YOUR TASK
Using the records below, give the number of lines where the word "arrow" appears, with no further output.

═════ DATA RECORDS

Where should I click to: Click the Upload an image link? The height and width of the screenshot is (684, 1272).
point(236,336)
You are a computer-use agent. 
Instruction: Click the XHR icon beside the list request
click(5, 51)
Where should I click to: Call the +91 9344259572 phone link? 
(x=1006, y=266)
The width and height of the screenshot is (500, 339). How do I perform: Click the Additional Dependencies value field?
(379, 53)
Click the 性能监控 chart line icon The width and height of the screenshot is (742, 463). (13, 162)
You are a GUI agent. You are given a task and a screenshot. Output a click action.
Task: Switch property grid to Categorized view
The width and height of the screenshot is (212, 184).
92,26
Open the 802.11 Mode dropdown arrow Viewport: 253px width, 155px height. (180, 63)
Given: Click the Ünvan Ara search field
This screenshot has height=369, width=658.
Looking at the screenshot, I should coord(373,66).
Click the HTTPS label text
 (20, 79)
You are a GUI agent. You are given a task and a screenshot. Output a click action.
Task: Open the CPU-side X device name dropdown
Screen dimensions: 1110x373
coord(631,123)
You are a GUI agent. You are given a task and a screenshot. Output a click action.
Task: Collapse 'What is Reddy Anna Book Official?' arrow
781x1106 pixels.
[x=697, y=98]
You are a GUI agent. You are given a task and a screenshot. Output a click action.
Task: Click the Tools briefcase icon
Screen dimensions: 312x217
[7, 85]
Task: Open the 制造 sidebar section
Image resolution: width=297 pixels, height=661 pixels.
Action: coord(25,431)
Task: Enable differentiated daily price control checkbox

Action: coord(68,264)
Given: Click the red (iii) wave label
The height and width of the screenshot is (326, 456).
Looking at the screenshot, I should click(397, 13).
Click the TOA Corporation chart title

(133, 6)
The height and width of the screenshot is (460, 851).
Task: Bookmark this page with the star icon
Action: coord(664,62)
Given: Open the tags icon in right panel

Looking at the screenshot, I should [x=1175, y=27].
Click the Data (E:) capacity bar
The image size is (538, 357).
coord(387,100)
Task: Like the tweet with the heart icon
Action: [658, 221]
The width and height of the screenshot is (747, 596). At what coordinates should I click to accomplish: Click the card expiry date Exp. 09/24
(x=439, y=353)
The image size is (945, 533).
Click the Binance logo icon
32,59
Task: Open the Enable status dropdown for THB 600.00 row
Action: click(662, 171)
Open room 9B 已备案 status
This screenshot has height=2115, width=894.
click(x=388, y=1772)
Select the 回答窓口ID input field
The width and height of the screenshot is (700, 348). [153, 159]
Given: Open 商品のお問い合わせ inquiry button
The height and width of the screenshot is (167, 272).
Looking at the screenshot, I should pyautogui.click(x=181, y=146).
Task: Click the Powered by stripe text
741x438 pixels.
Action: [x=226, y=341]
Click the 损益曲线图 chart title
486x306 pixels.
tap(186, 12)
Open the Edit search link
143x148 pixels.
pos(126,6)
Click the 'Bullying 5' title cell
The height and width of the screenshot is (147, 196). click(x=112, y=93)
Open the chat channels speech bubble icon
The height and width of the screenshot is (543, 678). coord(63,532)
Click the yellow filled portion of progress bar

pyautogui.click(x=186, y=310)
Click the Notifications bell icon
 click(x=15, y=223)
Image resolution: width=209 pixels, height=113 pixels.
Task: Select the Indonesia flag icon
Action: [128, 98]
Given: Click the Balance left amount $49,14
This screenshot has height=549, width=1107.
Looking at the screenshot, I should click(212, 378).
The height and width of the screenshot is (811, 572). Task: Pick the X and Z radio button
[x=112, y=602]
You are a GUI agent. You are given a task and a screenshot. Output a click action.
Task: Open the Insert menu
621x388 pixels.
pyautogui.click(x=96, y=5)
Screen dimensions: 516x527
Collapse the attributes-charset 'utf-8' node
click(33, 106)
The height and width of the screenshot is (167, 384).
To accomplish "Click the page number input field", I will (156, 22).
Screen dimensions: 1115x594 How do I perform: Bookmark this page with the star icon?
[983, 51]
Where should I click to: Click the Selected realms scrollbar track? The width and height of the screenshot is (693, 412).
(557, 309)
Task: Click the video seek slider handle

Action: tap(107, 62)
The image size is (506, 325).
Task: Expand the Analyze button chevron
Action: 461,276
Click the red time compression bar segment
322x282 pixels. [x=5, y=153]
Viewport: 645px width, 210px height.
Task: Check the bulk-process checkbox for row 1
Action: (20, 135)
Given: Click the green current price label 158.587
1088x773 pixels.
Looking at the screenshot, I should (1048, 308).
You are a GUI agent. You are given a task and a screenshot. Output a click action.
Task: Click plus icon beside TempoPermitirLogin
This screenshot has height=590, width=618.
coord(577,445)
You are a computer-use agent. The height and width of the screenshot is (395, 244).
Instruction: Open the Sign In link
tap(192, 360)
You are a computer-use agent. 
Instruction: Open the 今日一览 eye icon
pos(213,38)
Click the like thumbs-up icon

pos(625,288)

══════════

EXERCISE RESPONSE
2